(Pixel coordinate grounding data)

******************************

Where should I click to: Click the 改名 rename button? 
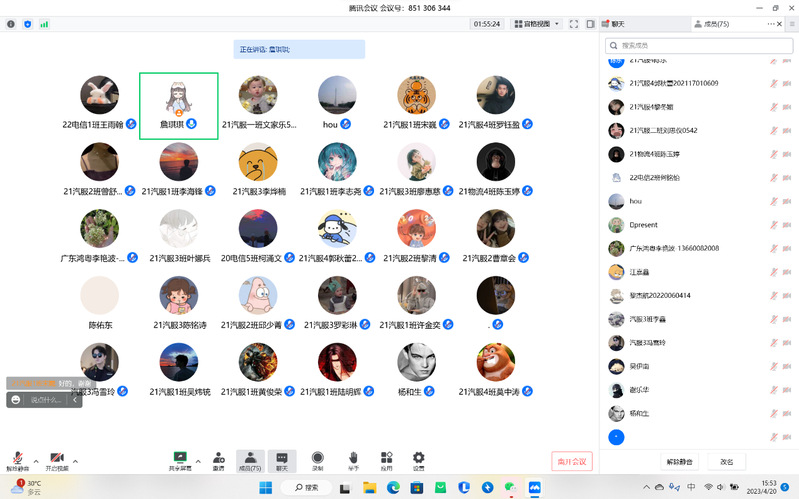(x=726, y=461)
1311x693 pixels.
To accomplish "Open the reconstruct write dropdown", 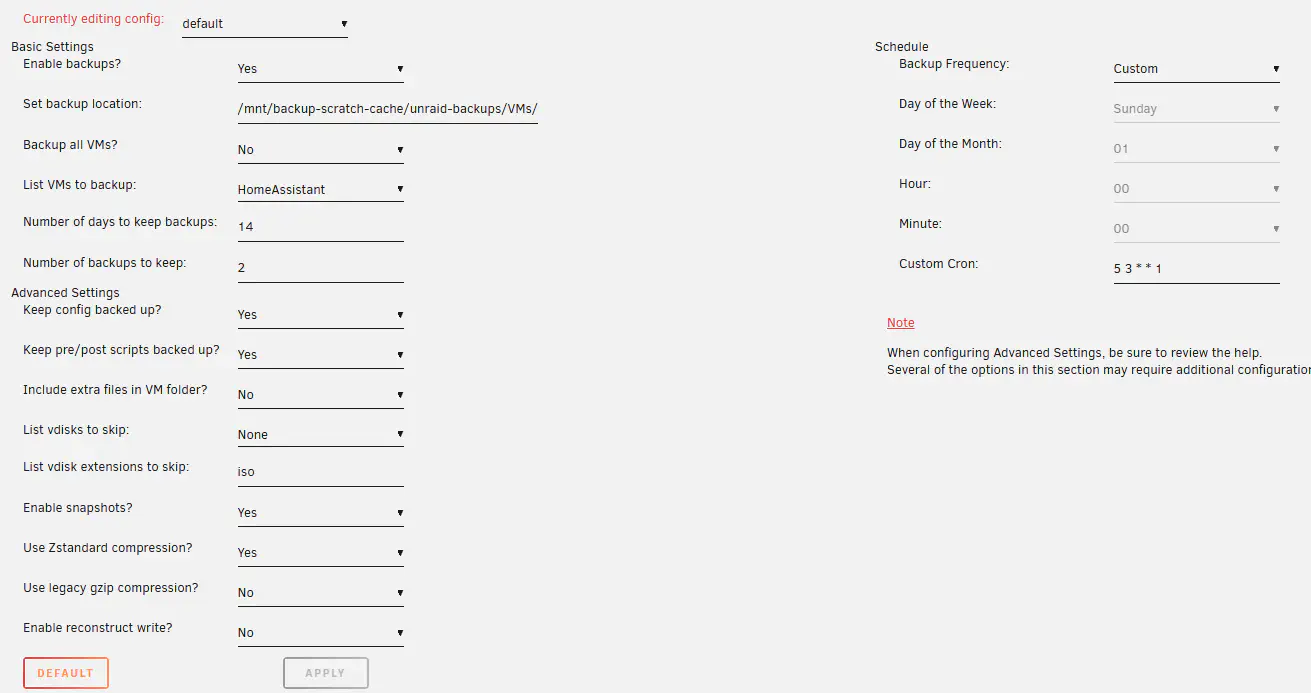I will [320, 632].
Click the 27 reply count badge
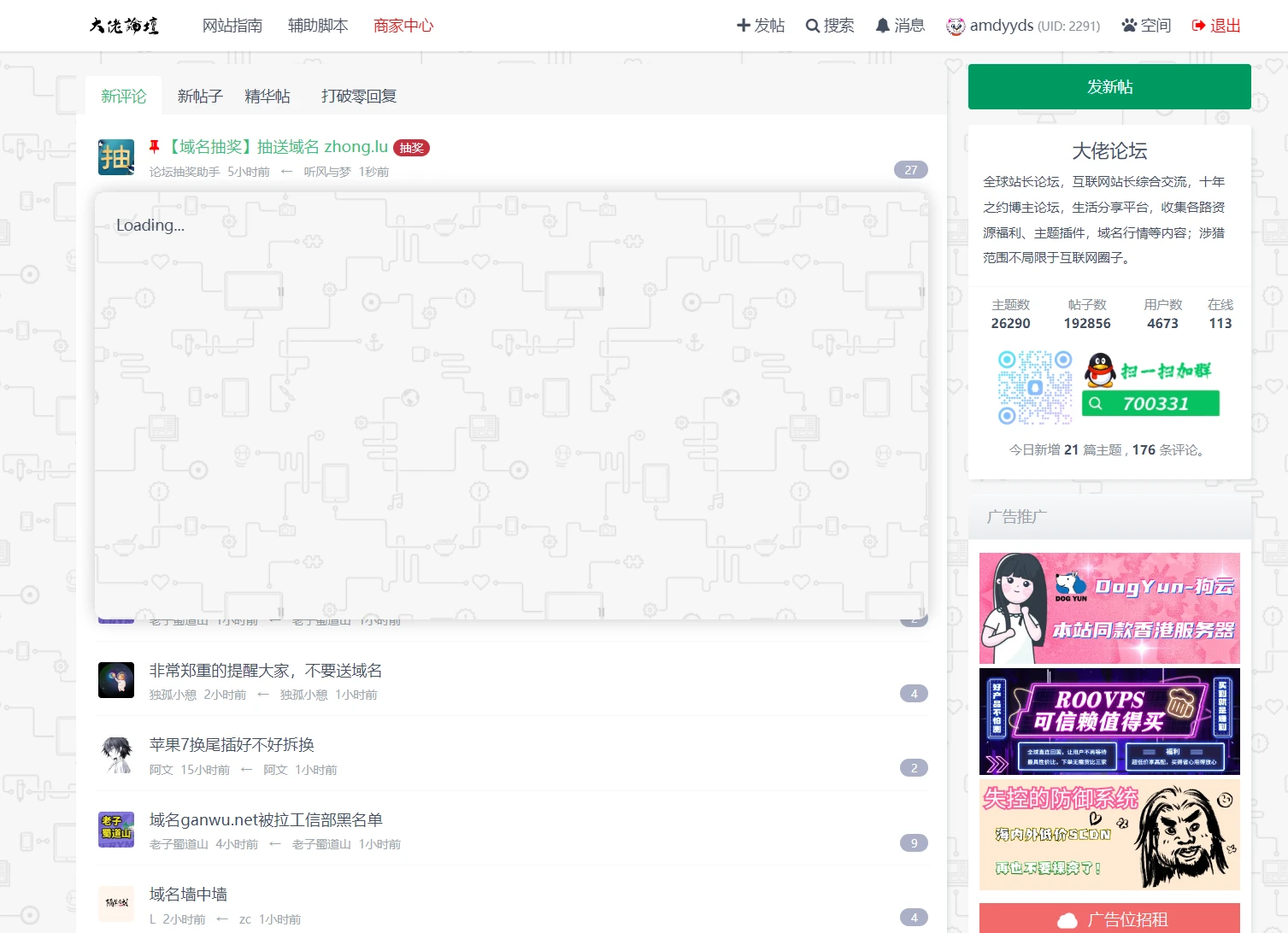The image size is (1288, 933). (910, 170)
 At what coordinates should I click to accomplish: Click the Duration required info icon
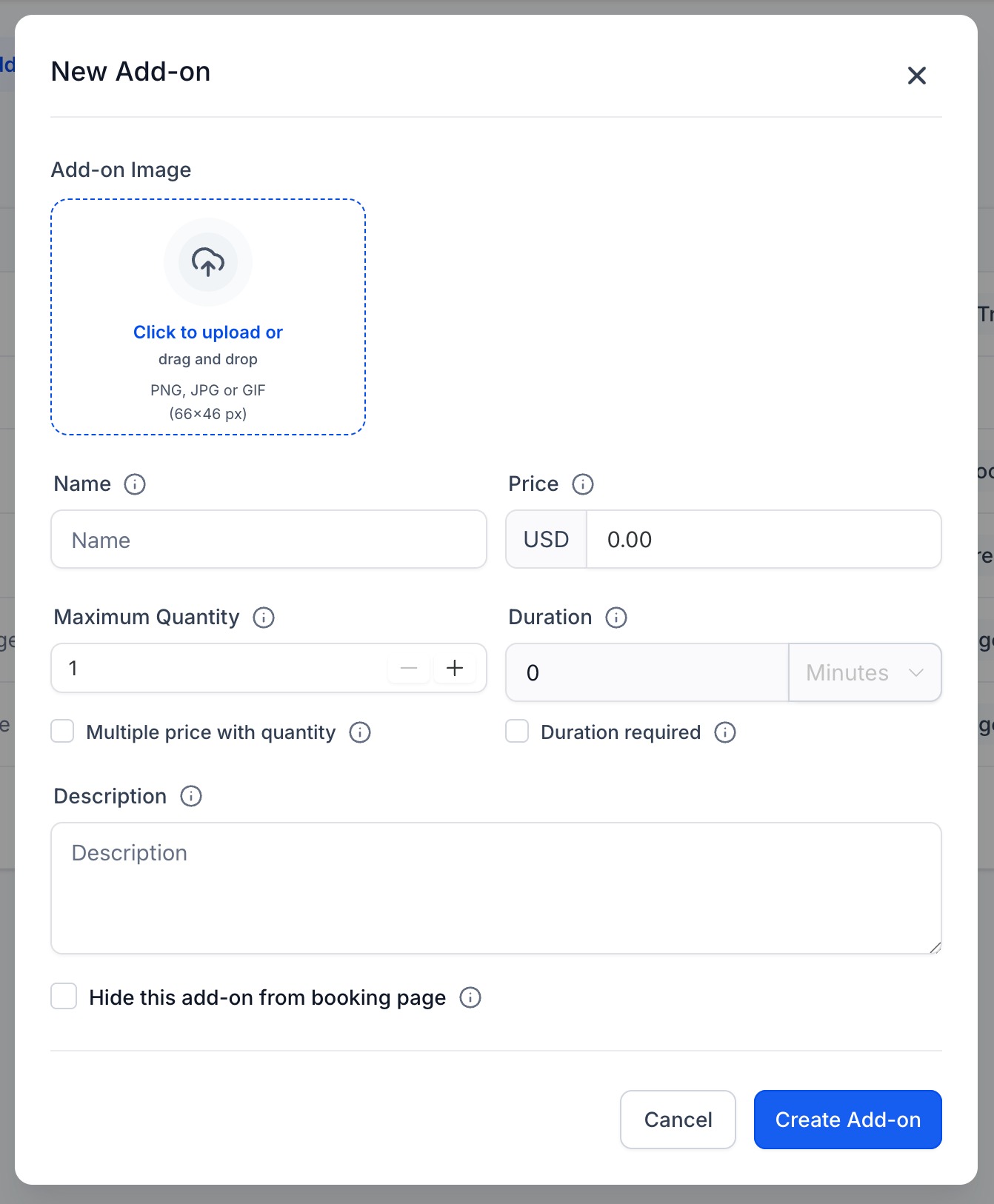click(x=725, y=732)
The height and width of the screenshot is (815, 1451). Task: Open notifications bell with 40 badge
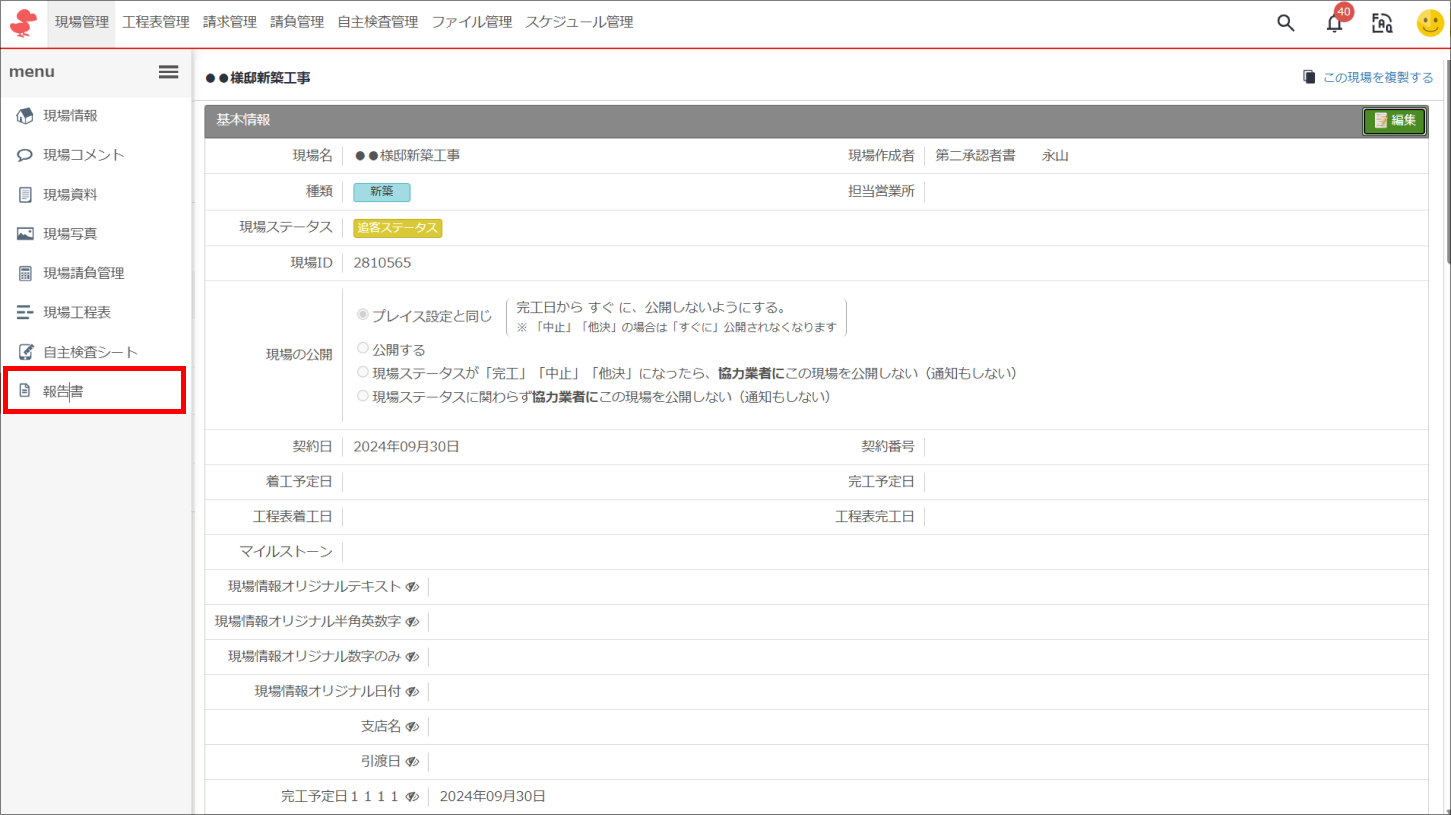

******************************

» **REQUIREMENT**:
Give back word for word the lines from the one containing "Click the 27 reply count badge" through the final line of the data above. Pictures are to be left out.

» **RESULT OF THE EXERCISE**:
Click the 27 reply count badge
The image size is (1288, 933). (910, 170)
 At what coordinates should I click to accomplish: Click the Duration required info icon
click(x=725, y=732)
The height and width of the screenshot is (815, 1451). Task: Open notifications bell with 40 badge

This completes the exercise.